Les arguments en faveur de cette révolution sont nombreux. D'abord, la sécurité : selon une étude publiée en décembre 2023 dans Nature Communications, les véhicules Waymo auraient 57% moins d'accidents causant des blessures que les conducteurs humains. L'élimination du facteur humain – fatigue, distraction, alcool – constituerait ainsi un progrès majeur.
L'accessibilité représente un autre avantage considérable. Pour les personnes âgées, malvoyantes ou handicapées, ces véhicules offrent une autonomie de déplacement inédite. L'impact écologique s'avère également positif : la flotte 100% électrique de Waymo contribue à réduire les émissions dans nos villes déjà suffoquées par la pollution.
Quand la technologie rencontre la réalité urbaine
Mais cette innovation n'est pas exempte de défauts, et plusieurs incidents ont marqué l'opinion publique. En février 2024, un véhicule Waymo a percuté un cycliste à San Francisco, causant des blessures mineures. L'enquête a révélé que le système n'avait pas correctement anticipé la trajectoire du cycliste.
Plus spectaculaire encore : en février 2024 également, une dizaine de robotaxis Waymo se sont retrouvés bloqués dans le brouillard dense de San Francisco, créant un embouteillage impromptu sur une artère du quartier de Richmond, selon TechCrunch. Les capteurs du système, perturbés par les conditions météorologiques, avaient perdu leurs repères.
Le New York Times a également documenté en octobre 2023 un incident où un véhicule Waymo avait confondu un sac plastique avec un obstacle dangereux, s'arrêtant brusquement au milieu d'une intersection. Si ces situations peuvent sembler anecdotiques, elles soulèvent des questions légitimes sur la capacité de ces systèmes à gérer l'imprévisibilité de la conduite urbaine.
Les nuisances sonores constituent un autre problème inattendu. Des résidents du quartier de South of Market ont déposé plainte après que des véhicules Waymo stationnés klaxonnent de manière intempestive la nuit. Un bug logiciel provoquait ces concerts nocturnes involontaires.
Une concurrence acharnée
Waymo n'est pas seul sur ce marché naissant mais prometteur. Cruise, filiale de General Motors, opère également des robotaxis à San Francisco, bien que l'entreprise ait dû suspendre temporairement ses opérations en octobre 2023 après qu'un de ses véhicules ait traîné une piétonne sur plusieurs mètres suite à un accident, selon le Wall Street Journal.
Tesla développe son propre système de conduite autonome, le Full Self-Driving, mais celui-ci reste pour l'instant en phase de test et nécessite toujours une supervision humaine.

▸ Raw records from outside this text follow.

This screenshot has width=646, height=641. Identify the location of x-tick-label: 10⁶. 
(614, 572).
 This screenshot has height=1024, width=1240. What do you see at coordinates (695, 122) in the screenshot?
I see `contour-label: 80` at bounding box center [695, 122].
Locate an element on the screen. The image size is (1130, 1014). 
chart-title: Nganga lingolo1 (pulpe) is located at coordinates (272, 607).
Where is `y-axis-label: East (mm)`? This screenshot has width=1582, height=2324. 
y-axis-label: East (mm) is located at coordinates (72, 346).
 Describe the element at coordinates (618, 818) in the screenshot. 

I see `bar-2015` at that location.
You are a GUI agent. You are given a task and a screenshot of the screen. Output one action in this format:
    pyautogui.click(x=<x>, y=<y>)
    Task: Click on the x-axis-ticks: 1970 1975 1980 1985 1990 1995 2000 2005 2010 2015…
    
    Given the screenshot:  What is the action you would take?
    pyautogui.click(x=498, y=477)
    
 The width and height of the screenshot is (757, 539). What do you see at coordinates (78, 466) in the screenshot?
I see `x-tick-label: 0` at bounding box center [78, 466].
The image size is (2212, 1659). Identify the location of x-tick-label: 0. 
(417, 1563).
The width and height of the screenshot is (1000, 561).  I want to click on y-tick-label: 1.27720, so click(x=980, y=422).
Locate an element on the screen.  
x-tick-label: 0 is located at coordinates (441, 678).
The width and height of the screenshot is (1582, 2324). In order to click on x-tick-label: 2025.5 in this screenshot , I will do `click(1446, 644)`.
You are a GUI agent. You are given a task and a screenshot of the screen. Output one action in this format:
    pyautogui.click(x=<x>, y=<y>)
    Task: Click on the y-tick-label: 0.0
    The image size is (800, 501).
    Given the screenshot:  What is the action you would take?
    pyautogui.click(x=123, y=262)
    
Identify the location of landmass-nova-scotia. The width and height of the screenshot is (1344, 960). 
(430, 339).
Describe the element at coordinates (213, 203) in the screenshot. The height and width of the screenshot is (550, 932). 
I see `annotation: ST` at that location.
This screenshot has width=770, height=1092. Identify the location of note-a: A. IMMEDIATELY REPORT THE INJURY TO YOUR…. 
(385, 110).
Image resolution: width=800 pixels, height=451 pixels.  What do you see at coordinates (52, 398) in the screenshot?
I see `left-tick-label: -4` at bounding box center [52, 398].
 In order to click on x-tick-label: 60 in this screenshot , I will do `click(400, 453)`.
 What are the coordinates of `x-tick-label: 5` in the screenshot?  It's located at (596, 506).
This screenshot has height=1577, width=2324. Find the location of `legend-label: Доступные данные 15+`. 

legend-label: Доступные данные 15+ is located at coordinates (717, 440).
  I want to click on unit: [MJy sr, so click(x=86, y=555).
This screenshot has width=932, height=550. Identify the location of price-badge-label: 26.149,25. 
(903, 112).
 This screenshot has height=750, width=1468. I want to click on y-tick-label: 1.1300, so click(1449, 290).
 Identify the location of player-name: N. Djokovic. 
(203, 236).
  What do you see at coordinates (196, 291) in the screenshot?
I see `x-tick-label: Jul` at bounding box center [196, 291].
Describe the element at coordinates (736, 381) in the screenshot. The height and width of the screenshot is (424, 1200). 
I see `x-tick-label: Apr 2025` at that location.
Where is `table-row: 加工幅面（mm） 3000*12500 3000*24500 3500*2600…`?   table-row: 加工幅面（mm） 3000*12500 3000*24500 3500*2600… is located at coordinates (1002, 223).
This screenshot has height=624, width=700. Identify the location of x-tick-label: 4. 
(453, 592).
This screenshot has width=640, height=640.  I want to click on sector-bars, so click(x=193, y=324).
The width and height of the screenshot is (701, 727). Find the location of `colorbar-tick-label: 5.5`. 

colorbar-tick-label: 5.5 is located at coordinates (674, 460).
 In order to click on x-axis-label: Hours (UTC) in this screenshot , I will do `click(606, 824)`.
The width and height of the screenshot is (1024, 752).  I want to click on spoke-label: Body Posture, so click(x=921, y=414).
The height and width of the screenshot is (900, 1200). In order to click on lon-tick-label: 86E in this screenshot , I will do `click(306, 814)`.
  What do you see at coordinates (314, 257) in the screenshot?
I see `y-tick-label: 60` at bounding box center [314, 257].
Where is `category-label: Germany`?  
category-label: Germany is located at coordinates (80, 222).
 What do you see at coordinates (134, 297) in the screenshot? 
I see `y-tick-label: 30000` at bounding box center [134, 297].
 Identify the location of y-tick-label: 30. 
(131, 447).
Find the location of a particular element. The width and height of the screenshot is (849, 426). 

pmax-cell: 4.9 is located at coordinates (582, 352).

La société d'Elon Musk a récemment présenté son "Cybercab", un robotaxi sans volant ni pédales, dont le lancement commercial n'interviendrait pas avant 2027.
En Chine, des entreprises comme Baidu avec Apollo Go ou Pony.ai déploient leurs propres flottes de véhicules autonomes dans plusieurs villes. Le marché mondial de la conduite autonome pourrait atteindre 2 000 milliards de dollars d'ici 2030, selon les projections de McKinsey.
L'avenir s'écrit maintenant
Malgré les défis, Waymo poursuit son expansion. L'entreprise prévoit d'étendre ses services à Austin et Atlanta dans les prochains mois, et l'arrivée dans la Silicon Valley marque clairement son ambition de devenir le leader incontesté du secteur.
Pour les résidents de la région, ces véhicules fantômes représentent à la fois une curiosité technologique et un aperçu tangible de notre futur proche. Certains les adoptent avec enthousiasme, séduits par la nouveauté et le confort. D'autres restent sceptiques, préférant s'en remettre à l'expérience d'un conducteur en chair et en os.
Une chose est certaine : que nous soyons prêts ou non, les robots prennent le volant. Et dans les rues de notre région, cette révolution n'est plus une promesse lointaine, mais une réalité quotidienne qui redessine déjà nos habitudes de déplacement.